Two distinct training procedures for the SL were carried out (Fig. 6). First, one of the ensembles (SL1) was trained using the full cohort of 8241 patients. Secondly, the cohort was split into five different groups according to operation type, with one ensemble trained on data from each group (SL2–SL6). All six ensembles included the same candidate algorithms, and the same hyper-parameter configurations. Performance of two different approaches were assessed by comparison of the 10-fold cross-validated area under the receiver operated characteristic curve (AUROC), with a 95% confidence interval, for each of the weighted SL’s. Differences in the performance between SL’s and between SL1 and the GLM were assessed with DeLong’s nonparametric test for the difference in areas under the curve30.

Figure 6
figure 6

Diagram of the steps involved in data analysis: data split, algorithm training, and outcome prediction using different Super Learner ensembles. On the left, the process of training the single Super Learner on data of the whole cohort (n = 8241), obtaining the pooled predicted probabilities, and retrieving the group-specific probabilities to calculate the performance measures for each type of operation. On the right, the process of splitting the data into five groups, one per operation type, and training a different super learner on data from one type of operation only. SL super learner, AV aortic valve, MV mitral valve, CABG coronary artery bypass grafting.

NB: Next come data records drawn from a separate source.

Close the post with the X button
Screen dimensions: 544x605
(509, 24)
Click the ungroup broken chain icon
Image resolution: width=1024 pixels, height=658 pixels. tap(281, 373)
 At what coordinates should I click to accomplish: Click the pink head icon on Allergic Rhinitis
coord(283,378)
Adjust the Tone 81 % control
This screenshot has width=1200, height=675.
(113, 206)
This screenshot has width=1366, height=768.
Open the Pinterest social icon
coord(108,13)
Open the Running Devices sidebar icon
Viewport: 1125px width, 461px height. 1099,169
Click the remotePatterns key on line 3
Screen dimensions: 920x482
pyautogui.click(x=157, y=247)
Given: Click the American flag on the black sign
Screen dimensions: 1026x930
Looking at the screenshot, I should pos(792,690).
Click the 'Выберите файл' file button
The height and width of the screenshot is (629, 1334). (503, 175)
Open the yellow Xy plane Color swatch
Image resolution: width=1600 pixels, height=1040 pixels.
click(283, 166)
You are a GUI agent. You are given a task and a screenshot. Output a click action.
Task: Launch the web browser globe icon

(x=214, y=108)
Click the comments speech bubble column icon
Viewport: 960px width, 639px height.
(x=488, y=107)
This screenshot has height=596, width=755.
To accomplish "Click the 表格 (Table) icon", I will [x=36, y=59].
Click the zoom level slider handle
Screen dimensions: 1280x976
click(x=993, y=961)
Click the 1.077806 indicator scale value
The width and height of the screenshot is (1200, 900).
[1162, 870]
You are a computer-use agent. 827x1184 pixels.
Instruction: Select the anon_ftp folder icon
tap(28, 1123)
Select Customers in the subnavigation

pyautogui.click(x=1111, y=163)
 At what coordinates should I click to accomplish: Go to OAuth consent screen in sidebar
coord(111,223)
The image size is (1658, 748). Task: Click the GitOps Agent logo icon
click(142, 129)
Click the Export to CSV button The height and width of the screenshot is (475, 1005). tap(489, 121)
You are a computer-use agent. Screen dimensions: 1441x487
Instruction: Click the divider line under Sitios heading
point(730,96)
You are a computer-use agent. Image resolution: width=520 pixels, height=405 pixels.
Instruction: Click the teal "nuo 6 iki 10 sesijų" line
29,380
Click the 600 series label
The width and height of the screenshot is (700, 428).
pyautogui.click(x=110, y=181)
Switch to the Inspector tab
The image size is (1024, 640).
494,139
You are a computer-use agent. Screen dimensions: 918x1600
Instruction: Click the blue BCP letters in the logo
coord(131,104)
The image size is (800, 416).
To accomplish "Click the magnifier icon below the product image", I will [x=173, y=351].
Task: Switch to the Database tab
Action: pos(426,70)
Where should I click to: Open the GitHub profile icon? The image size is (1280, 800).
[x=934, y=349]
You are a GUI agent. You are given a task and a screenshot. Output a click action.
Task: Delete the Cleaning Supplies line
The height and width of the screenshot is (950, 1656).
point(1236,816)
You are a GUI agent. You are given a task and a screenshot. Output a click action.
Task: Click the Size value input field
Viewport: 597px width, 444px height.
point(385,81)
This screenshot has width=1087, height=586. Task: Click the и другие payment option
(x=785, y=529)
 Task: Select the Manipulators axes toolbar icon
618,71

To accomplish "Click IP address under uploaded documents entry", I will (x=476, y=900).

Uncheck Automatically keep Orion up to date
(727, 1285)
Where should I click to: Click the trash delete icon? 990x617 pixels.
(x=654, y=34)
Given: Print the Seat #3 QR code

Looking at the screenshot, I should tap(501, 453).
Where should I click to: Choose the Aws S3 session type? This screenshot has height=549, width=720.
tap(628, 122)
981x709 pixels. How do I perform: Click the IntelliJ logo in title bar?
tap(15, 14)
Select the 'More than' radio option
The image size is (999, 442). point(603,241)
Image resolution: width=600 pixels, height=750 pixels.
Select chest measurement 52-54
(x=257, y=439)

Calibration, sensitivity analysis and adjusted risk thresholds based on predicted probability of mortality

Calibration plots and calibration indices (ECI)31 for all models are provided in the “Supplementary material”. Model performance metrics described above were obtained in a 2-step procedure: first using a default threshold to maximize the AUROC, and then using adjusted thresholds to optimize sensitivity and specificity. This process of tuning the operating points of the ROC using different risk thresholds depending on the requirements of a specific clinical setting has been previously shown to optimize model sensitivity and specificity for mortality prediction15. In the first step, a default threshold of 0.50 was used, where patients are classified as “non-survivors” if the predicted probability of mortality is greater than 50%. This is the standard threshold used to maximize algorithm performance during training. After this, a second and third risk thresholds were defined. The second one was calculated based on the maximized Youden index, which provides a balance between sensitivity and specificity15. The third one was based on the actual long-term mortality rate of each of the surgical sub-groups, and corresponds to a 50% increase in the absolute risk of mortality. We opted for this value as it represents a clinically relevant increase that could justify intervention. The confusion matrix, sensitivity, and specificity for each of the thresholds are reported in the “Supplementary material”.

Variable importance analysis

Variable importance measures aim at estimating the contribution of predictor variables to changes in the outcome32. The greater the association between each feature and the outcome, the greater the decrease in accuracy upon its removal, and the higher its reported importance32. We determined the variable importance of all routinely measured peri-operative clinical parameters in our cohort by training the best performing individual algorithm included in the ensemble—the XGBoost model—using the same hyper-parameter configurations as in the SL. The coefficients for the top ten features for each operation type, as well as for all operations combined, are presented.

All analyses were performed using R version 3.6.2 (The R Foundation for Statistical Computing; Vienna, Austria) for Ubuntu 16.04 LTS. Data are expressed as mean (95% confidence interval), and categorical as percentages. A P value < 0.05 was accepted as a statistically significant difference.